George Vitorovich

Artists Statement:

I first saw illustrations using collage and drawing in a children’s book from Europe. They had a dreamlike authenticity that seemed to evoke memories both strange and familiar. It is this sense of half-remembered story that I try to rediscover intuitively.

Wherever I go, I keep an eye out for some narrative element that I can incorporate into a story fragment. I have been taking reference photos with this in mind since the early ‘90’s. I depict a landscape in transition, where the ebb and flow of decline and renewal create a theatre of cycles. As the remnants of one stage become the beginning of another, a timeless rhythm suggests an ancient procession.
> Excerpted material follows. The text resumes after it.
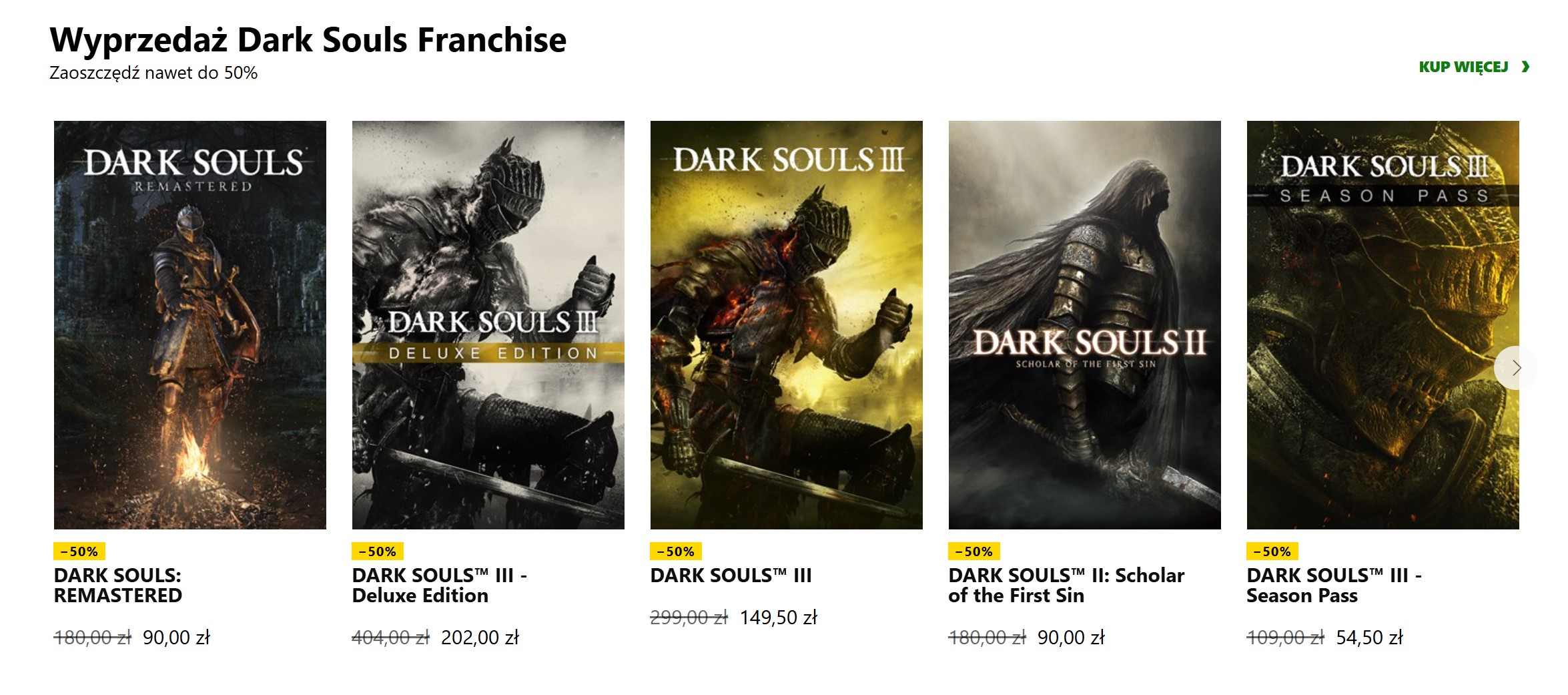Click Scholar of the First Sin title

(x=1066, y=586)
In the quiet along the edges of town this dynamic plays itself out. Landmarks are lost in the undergrowth and transformed into fading monuments. Their transience underscores a sacred undercurrent that is less elusive in the surrounding stillness.

I begin each piece by hand cutting and pasting up to sixty photo fragments to create each composite image. I then complete the image with extensive drawing, threading in subtle details and reconciling the composition, sometimes reworking it over a period of months. These images are printed digitally, allowing me to incorporate a variety of mediums including watercolor and oil pigments, as well as relief elements like dental plaster.

My early years were spent in New York City, where amid the urban surroundings my family kept a strong connection to the old country. My father was a relatively new immigrant and was full of old stories that fascinated me and gave the city an aura of hidden mystery. By day it was the bustle of a busy neighborhood; but late at night, during one of his stories, there was the haunting sense that something older still lingered within the city’s deepest recesses.

These impressions were of a place much older than the city around me. On some dream level, it seemed that the “old country” referred to some unseen part of the city, much older and now forgotten. This was never real enough to be a question, just a faint glimmer. Although, I remember secretly thinking while walking with my grandfather, that a certain strange looking side street might offer some answers.